Lecture #4: Union-Find and MSTs last changed: February 3, 2019
In this lecture we describe the union-find problem. This is a problem that captures a key task one
needs to solve in order to efficiently implement Kruskal’s minimum-spanning-tree algorithm. We
then give two data structures for union-find with good amortized running time.
1 Motivation
To motivate the union-find problem, let’s recall Kruskal’s Algorithm for finding a minimum spanning
tree (MST) in an undirected graph (see also Section 5). Remember that an MST is a tree that
includes (i.e., spans) all the vertices and out of all such trees has the least total cost.
Kruskal’s Algorithm (recap):
Sort the edges in the given graph G by length and examine them from shortest to longest.
Put each edge into the current forest if it doesn’t form a cycle with the edges chosen so far.
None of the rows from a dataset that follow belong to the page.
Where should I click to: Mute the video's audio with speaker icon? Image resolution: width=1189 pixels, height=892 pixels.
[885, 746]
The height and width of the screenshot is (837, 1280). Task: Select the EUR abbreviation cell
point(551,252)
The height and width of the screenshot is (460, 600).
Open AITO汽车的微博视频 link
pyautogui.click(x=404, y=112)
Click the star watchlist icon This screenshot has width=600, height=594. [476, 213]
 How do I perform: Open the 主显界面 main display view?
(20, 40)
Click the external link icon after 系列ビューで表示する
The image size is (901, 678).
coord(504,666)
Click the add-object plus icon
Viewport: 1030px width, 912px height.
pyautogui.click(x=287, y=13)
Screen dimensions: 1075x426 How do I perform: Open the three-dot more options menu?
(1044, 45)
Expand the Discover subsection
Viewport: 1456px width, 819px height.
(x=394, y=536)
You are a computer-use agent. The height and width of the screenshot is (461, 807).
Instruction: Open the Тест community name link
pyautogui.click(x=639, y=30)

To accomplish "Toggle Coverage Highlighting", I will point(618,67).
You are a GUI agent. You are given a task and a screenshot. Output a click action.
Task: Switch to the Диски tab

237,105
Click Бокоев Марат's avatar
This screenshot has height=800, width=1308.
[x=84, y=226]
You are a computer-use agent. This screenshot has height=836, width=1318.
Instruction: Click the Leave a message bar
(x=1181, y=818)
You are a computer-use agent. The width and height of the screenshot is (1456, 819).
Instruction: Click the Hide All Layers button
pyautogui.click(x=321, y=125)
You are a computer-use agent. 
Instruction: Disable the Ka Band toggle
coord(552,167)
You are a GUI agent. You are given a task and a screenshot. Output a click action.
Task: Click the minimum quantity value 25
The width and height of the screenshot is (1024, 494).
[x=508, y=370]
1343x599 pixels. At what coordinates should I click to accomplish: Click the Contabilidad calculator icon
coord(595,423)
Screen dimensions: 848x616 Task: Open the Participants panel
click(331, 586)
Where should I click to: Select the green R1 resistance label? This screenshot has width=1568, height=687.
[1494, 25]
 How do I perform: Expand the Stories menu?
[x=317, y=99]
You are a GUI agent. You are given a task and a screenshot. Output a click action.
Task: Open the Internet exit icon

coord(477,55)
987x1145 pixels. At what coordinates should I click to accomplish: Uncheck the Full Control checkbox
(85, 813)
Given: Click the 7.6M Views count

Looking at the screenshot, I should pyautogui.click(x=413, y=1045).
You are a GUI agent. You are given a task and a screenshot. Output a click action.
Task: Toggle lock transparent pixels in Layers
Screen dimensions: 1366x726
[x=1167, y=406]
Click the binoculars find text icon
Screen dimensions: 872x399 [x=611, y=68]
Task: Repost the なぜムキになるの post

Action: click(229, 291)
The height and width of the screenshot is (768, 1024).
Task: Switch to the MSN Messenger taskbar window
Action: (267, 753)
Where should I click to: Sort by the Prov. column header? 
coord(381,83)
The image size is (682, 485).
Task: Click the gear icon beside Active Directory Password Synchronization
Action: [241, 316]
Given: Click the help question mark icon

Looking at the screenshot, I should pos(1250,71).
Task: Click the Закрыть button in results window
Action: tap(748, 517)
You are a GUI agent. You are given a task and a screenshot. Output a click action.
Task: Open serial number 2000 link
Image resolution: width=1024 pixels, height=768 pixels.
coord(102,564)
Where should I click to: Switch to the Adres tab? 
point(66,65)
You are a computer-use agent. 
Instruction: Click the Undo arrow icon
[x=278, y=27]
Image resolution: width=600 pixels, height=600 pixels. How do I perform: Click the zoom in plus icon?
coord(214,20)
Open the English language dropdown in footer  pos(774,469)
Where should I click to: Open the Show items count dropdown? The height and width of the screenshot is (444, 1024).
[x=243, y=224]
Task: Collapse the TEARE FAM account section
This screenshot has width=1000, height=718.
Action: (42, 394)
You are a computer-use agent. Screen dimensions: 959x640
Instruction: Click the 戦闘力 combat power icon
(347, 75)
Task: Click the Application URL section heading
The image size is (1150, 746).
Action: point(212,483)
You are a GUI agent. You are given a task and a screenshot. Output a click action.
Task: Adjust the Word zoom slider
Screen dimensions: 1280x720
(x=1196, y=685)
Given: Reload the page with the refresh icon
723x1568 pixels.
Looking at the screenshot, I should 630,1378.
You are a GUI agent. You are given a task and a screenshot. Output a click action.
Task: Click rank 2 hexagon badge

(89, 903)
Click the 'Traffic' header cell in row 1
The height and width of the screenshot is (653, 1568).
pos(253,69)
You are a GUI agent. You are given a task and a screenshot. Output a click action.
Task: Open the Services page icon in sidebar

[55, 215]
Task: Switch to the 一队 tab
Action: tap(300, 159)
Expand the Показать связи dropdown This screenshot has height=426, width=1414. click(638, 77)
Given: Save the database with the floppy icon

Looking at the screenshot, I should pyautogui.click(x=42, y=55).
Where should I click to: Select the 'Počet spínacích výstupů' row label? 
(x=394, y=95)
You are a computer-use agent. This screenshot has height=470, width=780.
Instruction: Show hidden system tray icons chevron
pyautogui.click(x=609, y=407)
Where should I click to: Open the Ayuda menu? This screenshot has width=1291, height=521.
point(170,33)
We argue correctness in Section 5.2. Today, our concern is running time. The initial step takes time
O(|E| log |E|) to sort. Then, for each edge, we need to test if it connects two different components.
If it does, we will insert the edge, merging the two components into one; if it doesn’t (the two
endpoints are in the same component), then we will skip this edge and go on to the next edge.
So, to do this efficiently we need a data structure that can support the basic operations of (a)
determining if two nodes are in the same component, and (b) merging two components together.
This is the union-find problem.
2 The Union-Find Problem
The general setting for the union-find problem is that we are maintaining a collection of disjoint
sets {S1 , S2 , . . . , Sk } over some universe, with the following operations:
MakeSet(x): create the set {x}.
Union(x, y): replace the set x is in (let’s call it S) and the set y is in (let’s call it S 0 ) with the
single set S ∪ S 0 .
Find(x): return the unique ID for the set containing x (this is just some representative element of
this set).
Given these operations, we can implement Kruskal’s algorithm as follows. The sets Si will be the
sets of vertices in the different trees in our forest. We begin with MakeSet(v) for all vertices v
(every vertex is in its own tree). When we consider some edge (v, w) in the algorithm, we just test
whether Find(v) equals Find(w). If they are equal, it means that v and w are already in the same
tree so we skip over the edge. If they are not equal, we insert the edge into our forest and perform
a Union(v, w) operation. All together we will do |V | MakeSet operations, |V | − 1 Unions, and 2|E|
Find operations.
1
Notation and Preliminaries: in the discussion below, it will be convenient to define
• n as the number of MakeSet operations and
• m as the total number of operations
(this matches the number of vertices and edges in the graph up to constant factors, and so is a
reasonable use of n and m). Also, it is easiest to think conceptually of these data structures as
adding fields to the items themselves, so there is never an issue of “how do I locate a given element
v in the structure?”.
3 Data Structure 1 (list-based)
Our first data structure is a simple one with a very cute analysis. The total cost for the operations
will be O(m + n log n).
In this data structure, the sets will be just represented as linked lists: each element has a pointer
to the next element in its list. However, we will augment the list so that each element also has a
pointer directly to head of its list (denoted by x->head). The head of the list is the representative
element. We can now implement the operations as follows:
MakeSet(x): just set x->head=x. This takes constant time.
Find(x): just return x->head. Also takes constant time.
Union(x, y): To perform a union operation we merge the two lists together, and reset the head
pointers on one of the lists to point to the head of the other.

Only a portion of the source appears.